Kapitalizm açlığını gidermek için durmak bilmeden yemeğe devam eden obur bir canavar gibi varlığını sürdürüyor. Her krizden fırsat yaratıp koşulları kendi lehine çeviren bu sistemin içinde, emeğini satarak geçinen insanlar olarak farklı zorluklarla karşılaşabiliyoruz. Kimimiz evinin elektriğini, suyunu ödeyemiyor, kimimiz bankaya ipoteklediği evini kaybetmek korkusu yaşıyor, kimisi asgari ücretle ay sonunu nasıl görecem diye dertleniyor.
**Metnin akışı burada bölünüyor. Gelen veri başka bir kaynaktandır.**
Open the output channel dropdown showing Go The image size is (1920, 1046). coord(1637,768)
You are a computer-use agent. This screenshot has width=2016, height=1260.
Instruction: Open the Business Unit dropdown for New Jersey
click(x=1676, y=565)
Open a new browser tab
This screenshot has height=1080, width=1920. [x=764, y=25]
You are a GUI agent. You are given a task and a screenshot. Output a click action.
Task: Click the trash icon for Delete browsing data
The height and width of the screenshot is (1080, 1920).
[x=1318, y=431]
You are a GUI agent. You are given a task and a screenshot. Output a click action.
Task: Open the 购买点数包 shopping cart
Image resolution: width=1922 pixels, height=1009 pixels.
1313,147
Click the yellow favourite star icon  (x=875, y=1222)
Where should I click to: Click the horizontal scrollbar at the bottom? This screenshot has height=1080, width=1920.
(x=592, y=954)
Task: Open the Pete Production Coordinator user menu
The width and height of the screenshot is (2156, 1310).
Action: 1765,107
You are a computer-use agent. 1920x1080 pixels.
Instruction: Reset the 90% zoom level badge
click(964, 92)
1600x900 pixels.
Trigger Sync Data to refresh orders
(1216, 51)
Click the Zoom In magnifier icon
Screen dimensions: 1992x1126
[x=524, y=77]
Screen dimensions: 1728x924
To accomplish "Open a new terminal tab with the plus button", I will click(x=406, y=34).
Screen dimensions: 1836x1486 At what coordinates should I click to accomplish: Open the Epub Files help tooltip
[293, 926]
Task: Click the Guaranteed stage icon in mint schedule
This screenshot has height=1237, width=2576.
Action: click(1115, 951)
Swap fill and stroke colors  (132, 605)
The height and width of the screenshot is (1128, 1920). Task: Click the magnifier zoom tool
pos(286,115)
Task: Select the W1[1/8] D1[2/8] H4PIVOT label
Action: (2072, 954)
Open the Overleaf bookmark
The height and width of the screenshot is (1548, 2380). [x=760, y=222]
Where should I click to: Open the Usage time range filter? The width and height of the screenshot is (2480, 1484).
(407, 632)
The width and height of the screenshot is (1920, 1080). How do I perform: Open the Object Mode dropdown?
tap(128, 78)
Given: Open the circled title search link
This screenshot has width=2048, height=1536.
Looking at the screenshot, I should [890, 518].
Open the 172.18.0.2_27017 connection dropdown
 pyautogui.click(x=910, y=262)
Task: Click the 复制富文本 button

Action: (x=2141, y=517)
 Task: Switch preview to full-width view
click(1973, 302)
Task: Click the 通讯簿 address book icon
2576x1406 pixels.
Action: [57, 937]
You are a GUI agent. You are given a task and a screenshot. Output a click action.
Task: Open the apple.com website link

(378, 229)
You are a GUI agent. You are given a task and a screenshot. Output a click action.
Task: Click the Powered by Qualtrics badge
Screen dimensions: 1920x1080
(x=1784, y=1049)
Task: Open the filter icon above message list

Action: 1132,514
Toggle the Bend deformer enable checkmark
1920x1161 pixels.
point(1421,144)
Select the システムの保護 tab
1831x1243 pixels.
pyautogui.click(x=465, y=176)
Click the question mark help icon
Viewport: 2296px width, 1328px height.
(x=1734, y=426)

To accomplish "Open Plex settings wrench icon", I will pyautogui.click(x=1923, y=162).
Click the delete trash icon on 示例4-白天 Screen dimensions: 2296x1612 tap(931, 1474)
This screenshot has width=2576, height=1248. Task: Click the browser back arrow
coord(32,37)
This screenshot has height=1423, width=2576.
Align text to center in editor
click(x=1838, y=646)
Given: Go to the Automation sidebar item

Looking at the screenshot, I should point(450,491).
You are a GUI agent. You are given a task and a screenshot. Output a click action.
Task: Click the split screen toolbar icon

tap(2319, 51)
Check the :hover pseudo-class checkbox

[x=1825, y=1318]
Her ne kadar birbirimizden farklı yönlerimiz olsa da dertlerimiz ve hayat hikayelerimiz benzer çünkü hepimiz aynı kokuşmuş düzende yaşamaya çalışıyoruz. Gelin bize hiç de yabancı gelmeyecek bir hikayeye göz gezdirelim.
Hikayemizin kahramanı Ricky ailesini geçindirmek için yıllarca çeşitli zorlu işlerde çalışmıştır ve artık kendi işinin sahibi olmak ister. Borçlanarak satın aldığı arabayla bir kargo şirketinin, şirketten “bağımsız” kuryeliğini yapmaya başlar. Ne kadar çok paket ulaştırırsa o kadar çok kazanan Ricky için işler, çok kısa süreliğine yolunda gider çünkü borçlarını ödemek için günde 14 saat çalışmaktadır ama eşine, çocuklarına ayıracak vakti yoktur. Kapitalizmin “geleceğin senin elinde, ne kadar çok çalışırsan o kadar çok kazanırsın, kendi işinin sahibi olabilirsin” gibi insanları bir yandan hırslandıran, bir yandan da heyecanlandıran safsatalarının vücut bulmuş hali kargo şirketinin sahibi, “bağımsız” kuryelerin ailelerini, özel hayatlarını umursamaz, onun tek derdi daha çok paketin müşterilere ulaştırılmasıdır. İşleri aksattığı için ceza yiyerek para kaybeden ve aile içi sorunlarla yüzleşen kahramanımız obur canavarın dişlerini görmüştür.
Ricky’nin eşi Abbie ise hasta insanların bakımını yaparak para kazanmaktadır. Sistemin hem evde hem de ev dışında çalışın dediği kadınların yaşadıkları zorlukları Abbie birebir yaşamaktadır. Bir yandan çocukların ve evin bakımıyla uğraşırken bir yandan da bütün gün işlemektedir. Evin çocukları ise ebeveynlerinden yeterli ilgiyi görememekte ve okulda ve sosyal yaşamlarında sorunlar yaşamaktadır. Günümüzün büyük bir miktarını geçirdiğimiz iş hayatımız, sadece cebimize ne kadar para gireceğini belirlemez. Aile ilişkilerimiz, yaşadığımız ev, geleceğimiz, çocukların okul hayatı, psikolojik durumumuz obur canavar kapitalizm tarafından her zaman saldırı altındadır.
Ricky’nin ve ailesinin hayatı bu sömürü düzeninin içinde sıradan bir hikayedir ama en az sıradan olduğu kadar da önemlidir. İşçi sınıfının usta yönetmeni KenLoach 2019 yapımı “Üzgünüz, Size Ulaşamadık (Sorry We Missed You)” filminde bu hikayeyi en yalın ve samimi şekilde bizlere aktarıyor. Farklı ülkelerde en iyi senaryo, en iyi film gibi ödüller kazanan yapım, kapitalizmin işçi sınıfını sadece ekonomik olarak yoksullaştırmadığını gözler önüne seriyor. Bu düzende hem ekmeğimiz hem de güllerimiz elimizden alınıyor. Senarist Paul Lavertyve Ken Loach “I, Daniel Blake (Ben, Daniel Blake)” filmiyle yaşlı bir marangozun ve iki çocuklu bir annenin yaşadıkları üzeriden bu düzenin vahşiliğini gözler önüne sürmüştü. “Üzgünüz, Size Ulaşamadık” da aynı şekilde nasıl sömürüldüğümüz gerçeğini anlatıyor ve daha güzel bugünler ve yarınlar için mücadeleye dönüşecek öfkemizi körüklüyor. Bizleri anlatan bu hikayeyi izlemeniz dileğiyle, iyi seyirler.